Pakistan has one of the highest tax rates for mobile phones in the world, and an Internet penetration rate of only 14 percent — less than half of India’s rate, and much less still than other countries in the region. Policy Research Institute of Market Economy (PRIME), an Atlas Network partner based in Islamabad, has been running an informational campaign since 2015 to convince the government to sign onto the Information Technology Agreement (ITA) developed by the World Trade Organization (WTO) more than 20 years ago, and a recent PRIME article reports that its efforts have persuaded key officials in Pakistan’s government to sign on to the ITA’s slashing of information technology taxes and tariffs.
PRIME’s campaign began with a presentation to Pakstan’s minister for information technology, followed by a thorough study, “Information Technology Agreement: Why Pakistan should accede,” and a public seminar that drew 53 participants, “including government officials, representatives from [the] private sector, social activists, media persons, representatives from [the] diplomatic community and academia.” Participating speakers from several government and industry trade positions all spoke in favor of signing on to the ITA.
In April 2016, PRIME’s executive director, Ali Salman, wrote a letter to the prime minister’s office requesting that it deliberate on signing on to the ITA. “This request was positively received, and the Prime Minister established a high powered committee to examine Pakistan’s accession to the Information Technology Agreement,” PRIME reports. “Secretaries from Ministry of Commerce, Ministry of IT, Ministry of Industries and Revenue Division including Dr. Manzoor Ahmad, President (Hon.) PRIME Institute are members of this committee.”

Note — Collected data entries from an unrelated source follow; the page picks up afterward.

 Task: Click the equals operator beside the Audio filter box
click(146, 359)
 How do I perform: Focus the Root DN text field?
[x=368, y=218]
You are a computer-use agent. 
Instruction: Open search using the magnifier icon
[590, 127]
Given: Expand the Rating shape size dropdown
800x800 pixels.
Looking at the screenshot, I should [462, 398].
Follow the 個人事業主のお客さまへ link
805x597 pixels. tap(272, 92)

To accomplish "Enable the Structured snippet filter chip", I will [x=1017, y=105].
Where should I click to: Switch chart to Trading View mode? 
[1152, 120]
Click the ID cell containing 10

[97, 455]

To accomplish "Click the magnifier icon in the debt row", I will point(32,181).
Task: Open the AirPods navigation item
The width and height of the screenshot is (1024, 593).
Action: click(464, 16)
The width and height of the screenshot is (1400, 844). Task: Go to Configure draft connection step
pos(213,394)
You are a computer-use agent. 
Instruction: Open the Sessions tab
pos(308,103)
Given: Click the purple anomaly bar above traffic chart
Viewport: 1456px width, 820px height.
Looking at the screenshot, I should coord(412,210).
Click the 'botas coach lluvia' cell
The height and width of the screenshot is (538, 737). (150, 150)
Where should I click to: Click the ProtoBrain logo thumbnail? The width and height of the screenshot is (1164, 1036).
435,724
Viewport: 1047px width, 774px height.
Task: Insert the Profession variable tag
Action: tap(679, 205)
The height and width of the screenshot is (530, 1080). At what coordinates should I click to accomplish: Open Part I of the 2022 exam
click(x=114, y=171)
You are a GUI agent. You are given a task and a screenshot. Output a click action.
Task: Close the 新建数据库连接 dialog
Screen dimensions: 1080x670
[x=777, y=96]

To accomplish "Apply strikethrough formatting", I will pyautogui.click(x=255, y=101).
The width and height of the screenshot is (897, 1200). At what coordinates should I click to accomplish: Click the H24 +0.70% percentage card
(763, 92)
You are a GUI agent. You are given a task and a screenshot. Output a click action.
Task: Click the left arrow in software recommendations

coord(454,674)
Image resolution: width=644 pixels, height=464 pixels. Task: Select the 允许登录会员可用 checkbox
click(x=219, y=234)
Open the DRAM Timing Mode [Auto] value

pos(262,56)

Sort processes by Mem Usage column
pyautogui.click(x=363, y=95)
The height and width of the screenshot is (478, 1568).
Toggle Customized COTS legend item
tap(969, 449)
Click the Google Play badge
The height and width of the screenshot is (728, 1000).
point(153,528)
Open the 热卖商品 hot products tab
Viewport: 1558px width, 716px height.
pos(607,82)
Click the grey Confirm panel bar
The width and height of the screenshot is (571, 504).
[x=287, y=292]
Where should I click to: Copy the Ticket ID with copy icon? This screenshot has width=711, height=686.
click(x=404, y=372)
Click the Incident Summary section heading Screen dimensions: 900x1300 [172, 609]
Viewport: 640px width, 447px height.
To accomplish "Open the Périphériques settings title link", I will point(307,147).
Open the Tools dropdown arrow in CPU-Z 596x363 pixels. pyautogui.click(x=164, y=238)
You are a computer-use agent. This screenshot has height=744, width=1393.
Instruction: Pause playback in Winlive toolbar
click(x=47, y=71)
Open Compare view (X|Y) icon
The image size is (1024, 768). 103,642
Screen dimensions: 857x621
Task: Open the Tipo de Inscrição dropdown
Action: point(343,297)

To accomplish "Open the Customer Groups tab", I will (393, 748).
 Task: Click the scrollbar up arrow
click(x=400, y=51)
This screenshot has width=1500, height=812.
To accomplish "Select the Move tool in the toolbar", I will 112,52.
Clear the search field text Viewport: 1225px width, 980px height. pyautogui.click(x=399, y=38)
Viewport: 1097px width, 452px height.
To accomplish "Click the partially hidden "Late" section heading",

The first meeting of this committee brought support for the ITA from all its members, apart from Pakistan’s revenue agency, which fears a possible short-term reduction in information technology tax collections. PRIME notes that “it is quite encouraging that government is now considering” signing the WTO agreement, which would require “complete elimination of tariffs/duties on the IT products covered in the agreement,” PRIME explains.
“If the government decides to join the Information Technology Agreement, it will be a win-win situation for consumers, industry, government and other stakeholders,” PRIME concludes. “Within a short time, there will be substantial gain in tax revenues ($1.9 billion by 2020), new investment in IT sector and more employment generation. This would also help Pakistan move towards a knowledge-based economy.”